Edit the entries from the line with "Where should I click to: Click the 1.23" up to and including the line with "pos(69,613)": write them out again with "Negative example" changed to "Positive example" and nothing else altered.

[Collection entries]
--- Begin ---
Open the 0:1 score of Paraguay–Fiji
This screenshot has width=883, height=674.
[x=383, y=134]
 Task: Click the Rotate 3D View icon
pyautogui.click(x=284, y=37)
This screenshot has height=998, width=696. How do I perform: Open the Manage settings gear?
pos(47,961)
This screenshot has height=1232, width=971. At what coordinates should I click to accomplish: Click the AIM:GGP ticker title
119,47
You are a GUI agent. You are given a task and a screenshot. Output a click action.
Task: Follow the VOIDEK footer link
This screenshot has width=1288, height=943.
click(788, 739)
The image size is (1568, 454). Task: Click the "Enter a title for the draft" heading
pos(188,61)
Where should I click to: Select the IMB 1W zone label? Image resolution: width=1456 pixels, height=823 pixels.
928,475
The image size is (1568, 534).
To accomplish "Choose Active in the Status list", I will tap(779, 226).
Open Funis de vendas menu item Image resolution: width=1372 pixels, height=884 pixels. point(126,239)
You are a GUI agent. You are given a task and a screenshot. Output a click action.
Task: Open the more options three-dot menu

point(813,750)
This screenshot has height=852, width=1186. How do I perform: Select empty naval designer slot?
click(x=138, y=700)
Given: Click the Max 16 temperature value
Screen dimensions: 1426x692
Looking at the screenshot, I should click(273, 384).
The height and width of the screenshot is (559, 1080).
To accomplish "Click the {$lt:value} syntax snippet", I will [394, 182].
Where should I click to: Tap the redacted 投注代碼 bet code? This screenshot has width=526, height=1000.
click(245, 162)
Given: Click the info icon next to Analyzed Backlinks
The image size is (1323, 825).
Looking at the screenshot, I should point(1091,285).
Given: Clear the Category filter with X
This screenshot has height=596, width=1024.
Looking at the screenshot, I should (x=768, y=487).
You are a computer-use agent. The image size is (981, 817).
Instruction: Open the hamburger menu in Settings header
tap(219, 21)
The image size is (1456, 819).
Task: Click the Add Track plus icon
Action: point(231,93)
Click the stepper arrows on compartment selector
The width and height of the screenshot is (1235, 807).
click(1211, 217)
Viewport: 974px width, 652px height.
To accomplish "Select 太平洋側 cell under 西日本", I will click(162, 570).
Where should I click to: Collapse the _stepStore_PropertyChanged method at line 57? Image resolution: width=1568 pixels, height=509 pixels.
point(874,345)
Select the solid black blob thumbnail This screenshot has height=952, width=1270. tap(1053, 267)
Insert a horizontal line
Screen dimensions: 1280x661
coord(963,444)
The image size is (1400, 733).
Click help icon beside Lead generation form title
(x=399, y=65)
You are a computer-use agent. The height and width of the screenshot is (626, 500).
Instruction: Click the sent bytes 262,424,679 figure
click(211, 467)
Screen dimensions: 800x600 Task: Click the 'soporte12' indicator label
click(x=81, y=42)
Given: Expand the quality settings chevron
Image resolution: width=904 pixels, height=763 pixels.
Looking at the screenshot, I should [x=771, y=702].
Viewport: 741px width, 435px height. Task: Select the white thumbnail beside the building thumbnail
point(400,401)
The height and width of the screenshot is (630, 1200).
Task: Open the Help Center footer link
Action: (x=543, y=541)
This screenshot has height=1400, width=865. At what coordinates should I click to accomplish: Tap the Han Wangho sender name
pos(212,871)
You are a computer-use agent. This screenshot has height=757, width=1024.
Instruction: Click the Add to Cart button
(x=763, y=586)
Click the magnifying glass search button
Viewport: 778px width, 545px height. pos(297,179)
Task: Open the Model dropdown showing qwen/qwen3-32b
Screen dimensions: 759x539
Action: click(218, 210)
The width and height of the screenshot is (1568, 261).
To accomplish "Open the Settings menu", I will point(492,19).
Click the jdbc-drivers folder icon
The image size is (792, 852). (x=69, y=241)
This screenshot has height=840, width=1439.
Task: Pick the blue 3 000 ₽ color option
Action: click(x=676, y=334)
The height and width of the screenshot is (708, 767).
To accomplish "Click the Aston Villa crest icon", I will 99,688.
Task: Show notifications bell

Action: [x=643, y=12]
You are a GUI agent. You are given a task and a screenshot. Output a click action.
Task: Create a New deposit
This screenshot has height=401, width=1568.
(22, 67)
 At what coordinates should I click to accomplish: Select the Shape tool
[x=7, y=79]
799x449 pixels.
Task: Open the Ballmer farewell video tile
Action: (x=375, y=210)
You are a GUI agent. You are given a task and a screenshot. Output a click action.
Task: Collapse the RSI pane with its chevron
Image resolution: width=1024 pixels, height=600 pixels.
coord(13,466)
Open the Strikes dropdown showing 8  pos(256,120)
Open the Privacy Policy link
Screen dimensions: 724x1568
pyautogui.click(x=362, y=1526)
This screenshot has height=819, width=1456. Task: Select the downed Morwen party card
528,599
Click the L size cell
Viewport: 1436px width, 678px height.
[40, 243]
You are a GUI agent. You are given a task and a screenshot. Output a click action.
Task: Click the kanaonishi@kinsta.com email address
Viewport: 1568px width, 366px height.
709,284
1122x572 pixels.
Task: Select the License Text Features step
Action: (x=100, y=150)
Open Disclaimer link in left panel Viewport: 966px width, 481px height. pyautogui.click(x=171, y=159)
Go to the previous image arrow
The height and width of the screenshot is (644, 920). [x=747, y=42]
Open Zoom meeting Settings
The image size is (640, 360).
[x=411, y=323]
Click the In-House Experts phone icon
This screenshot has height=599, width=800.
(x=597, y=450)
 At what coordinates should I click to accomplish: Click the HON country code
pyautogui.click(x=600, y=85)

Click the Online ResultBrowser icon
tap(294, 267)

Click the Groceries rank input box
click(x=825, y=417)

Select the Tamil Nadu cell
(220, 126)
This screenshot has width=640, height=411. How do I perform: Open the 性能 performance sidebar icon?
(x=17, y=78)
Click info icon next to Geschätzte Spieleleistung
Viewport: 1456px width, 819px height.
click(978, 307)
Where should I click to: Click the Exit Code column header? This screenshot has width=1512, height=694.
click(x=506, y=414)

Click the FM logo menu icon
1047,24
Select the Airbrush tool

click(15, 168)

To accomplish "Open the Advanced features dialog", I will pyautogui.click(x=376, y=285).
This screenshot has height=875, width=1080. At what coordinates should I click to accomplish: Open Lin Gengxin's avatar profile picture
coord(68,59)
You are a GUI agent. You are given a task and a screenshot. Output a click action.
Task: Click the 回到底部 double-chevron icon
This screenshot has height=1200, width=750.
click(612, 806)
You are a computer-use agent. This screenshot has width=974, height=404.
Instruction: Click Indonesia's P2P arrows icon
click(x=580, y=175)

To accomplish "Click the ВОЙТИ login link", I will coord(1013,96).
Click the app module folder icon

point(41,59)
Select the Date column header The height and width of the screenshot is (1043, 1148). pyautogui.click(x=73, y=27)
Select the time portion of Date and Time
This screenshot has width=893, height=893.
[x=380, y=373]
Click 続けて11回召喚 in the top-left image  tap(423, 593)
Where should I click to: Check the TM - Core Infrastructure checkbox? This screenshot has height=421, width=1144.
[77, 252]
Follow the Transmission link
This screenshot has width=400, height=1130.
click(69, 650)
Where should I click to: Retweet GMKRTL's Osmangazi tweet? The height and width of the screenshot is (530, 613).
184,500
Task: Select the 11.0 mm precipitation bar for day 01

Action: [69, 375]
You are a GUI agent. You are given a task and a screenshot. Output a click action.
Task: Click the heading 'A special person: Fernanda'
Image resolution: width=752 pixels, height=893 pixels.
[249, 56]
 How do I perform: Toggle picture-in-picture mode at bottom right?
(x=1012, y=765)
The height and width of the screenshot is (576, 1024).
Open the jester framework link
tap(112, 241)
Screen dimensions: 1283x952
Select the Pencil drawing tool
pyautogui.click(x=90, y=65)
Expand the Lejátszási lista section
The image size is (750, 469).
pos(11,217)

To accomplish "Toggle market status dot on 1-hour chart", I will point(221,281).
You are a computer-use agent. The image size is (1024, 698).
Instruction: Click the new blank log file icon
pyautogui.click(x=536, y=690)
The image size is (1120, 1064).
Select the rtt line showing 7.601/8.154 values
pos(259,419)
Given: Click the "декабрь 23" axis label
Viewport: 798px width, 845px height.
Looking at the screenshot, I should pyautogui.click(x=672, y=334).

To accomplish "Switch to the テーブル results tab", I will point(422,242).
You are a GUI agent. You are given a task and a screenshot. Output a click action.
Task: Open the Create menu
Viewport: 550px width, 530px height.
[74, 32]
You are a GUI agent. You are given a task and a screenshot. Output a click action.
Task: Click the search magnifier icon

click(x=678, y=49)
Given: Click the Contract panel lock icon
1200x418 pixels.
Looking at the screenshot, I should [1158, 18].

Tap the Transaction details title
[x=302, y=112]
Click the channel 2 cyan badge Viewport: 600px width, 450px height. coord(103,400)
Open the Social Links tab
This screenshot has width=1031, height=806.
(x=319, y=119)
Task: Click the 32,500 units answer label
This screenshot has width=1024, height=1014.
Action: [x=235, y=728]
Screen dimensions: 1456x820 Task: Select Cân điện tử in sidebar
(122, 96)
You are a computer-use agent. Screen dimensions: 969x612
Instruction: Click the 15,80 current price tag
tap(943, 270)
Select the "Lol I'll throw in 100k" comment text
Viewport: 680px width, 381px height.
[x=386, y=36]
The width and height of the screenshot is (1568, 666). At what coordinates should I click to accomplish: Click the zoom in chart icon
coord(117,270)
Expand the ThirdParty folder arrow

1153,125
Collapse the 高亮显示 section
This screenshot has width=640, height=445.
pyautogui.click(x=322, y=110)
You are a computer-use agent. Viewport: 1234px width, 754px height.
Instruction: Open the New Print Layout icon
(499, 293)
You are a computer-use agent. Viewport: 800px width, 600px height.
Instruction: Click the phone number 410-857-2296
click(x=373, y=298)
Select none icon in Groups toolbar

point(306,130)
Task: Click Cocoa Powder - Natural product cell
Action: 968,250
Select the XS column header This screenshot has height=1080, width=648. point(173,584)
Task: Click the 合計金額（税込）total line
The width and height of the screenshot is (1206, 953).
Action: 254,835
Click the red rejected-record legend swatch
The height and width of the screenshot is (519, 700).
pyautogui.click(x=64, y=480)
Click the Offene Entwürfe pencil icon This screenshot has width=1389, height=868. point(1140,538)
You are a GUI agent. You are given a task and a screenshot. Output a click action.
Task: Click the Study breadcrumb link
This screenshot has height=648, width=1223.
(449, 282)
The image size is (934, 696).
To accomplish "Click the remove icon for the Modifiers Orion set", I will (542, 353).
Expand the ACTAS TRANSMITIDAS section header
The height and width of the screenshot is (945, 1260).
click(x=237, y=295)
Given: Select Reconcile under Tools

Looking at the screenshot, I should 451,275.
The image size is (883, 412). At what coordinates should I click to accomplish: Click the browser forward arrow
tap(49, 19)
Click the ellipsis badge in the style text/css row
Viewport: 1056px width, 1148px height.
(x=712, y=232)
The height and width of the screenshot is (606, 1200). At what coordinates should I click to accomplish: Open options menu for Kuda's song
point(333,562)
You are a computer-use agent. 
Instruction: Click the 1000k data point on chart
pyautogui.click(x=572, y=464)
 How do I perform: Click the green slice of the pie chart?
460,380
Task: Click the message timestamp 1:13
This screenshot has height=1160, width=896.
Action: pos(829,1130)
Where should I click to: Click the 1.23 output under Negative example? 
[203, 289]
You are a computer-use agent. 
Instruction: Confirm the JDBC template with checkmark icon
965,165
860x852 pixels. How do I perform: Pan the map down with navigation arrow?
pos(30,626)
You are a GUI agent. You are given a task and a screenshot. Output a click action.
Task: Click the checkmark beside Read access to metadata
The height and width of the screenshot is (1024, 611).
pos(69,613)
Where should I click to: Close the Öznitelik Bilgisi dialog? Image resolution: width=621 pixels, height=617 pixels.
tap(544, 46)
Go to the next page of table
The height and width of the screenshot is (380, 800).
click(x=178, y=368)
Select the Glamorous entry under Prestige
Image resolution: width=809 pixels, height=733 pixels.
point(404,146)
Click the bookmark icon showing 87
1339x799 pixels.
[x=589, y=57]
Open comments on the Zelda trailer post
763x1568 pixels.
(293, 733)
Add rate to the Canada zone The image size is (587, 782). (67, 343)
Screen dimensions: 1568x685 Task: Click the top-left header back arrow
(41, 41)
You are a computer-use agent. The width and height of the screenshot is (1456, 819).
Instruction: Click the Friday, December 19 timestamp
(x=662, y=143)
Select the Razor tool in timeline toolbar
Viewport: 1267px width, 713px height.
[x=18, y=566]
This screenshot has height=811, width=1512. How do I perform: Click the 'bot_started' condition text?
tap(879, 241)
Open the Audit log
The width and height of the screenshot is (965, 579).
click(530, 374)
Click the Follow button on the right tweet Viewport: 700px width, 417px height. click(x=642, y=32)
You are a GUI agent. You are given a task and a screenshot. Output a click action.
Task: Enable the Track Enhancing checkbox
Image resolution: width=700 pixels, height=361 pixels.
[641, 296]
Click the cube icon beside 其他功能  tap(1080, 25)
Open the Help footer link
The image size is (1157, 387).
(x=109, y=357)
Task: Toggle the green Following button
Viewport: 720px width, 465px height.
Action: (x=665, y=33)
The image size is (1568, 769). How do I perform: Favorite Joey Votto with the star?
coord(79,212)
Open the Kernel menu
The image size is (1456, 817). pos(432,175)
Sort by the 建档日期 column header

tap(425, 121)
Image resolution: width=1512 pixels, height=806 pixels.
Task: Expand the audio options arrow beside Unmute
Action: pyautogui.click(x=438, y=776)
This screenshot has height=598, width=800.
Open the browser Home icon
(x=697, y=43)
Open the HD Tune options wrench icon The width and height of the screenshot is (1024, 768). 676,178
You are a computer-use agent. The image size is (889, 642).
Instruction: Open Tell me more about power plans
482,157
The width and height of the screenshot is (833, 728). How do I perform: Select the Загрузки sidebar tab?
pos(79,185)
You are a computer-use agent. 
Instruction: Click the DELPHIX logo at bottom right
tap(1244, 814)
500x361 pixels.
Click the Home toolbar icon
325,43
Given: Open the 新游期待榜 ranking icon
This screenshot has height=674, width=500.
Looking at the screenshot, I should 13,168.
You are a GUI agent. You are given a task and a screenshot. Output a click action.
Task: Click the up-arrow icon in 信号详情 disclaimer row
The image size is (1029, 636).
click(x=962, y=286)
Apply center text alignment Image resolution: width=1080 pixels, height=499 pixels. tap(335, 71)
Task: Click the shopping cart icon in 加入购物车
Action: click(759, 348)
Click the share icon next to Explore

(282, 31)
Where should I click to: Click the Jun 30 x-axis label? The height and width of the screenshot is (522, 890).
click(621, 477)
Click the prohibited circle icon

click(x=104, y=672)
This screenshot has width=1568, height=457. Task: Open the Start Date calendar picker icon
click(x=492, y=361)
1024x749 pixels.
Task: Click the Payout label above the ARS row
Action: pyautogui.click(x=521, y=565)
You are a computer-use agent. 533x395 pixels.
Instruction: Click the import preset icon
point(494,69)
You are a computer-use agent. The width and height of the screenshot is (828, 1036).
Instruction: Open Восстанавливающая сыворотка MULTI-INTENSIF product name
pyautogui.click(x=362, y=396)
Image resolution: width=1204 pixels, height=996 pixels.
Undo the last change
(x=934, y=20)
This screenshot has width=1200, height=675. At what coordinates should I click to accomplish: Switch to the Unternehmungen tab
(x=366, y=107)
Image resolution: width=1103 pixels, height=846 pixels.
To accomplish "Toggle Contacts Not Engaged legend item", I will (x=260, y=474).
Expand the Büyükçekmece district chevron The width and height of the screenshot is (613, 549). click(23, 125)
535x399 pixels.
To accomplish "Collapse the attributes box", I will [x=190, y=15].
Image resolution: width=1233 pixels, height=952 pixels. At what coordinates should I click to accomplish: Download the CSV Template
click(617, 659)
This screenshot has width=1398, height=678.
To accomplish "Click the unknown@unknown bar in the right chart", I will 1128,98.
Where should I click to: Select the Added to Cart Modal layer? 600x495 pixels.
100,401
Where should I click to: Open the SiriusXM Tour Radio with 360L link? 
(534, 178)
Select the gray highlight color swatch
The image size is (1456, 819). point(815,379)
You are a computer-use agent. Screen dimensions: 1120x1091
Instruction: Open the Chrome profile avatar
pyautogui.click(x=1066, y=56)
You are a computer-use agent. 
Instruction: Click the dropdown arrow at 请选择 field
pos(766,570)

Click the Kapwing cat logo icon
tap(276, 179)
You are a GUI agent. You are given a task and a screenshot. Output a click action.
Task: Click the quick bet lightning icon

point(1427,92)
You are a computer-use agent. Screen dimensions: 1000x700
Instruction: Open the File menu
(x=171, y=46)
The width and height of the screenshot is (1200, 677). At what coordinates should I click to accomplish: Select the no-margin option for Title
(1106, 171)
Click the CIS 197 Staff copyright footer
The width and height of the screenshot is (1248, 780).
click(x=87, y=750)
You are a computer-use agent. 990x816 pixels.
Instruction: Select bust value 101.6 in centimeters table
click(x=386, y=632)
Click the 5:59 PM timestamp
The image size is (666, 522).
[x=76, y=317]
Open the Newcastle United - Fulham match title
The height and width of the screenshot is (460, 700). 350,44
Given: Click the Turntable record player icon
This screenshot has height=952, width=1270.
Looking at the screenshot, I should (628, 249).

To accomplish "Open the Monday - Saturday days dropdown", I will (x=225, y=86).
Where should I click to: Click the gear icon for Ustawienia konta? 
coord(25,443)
--- End ---
- **Problem solution**
Where should I click to: Click the 1.23 output under Positive example? 
[203, 289]
You are a computer-use agent. 
Instruction: Confirm the JDBC template with checkmark icon
965,165
860x852 pixels. How do I perform: Pan the map down with navigation arrow?
pos(30,626)
You are a GUI agent. You are given a task and a screenshot. Output a click action.
Task: Click the checkmark beside Read access to metadata
The height and width of the screenshot is (1024, 611).
pos(69,613)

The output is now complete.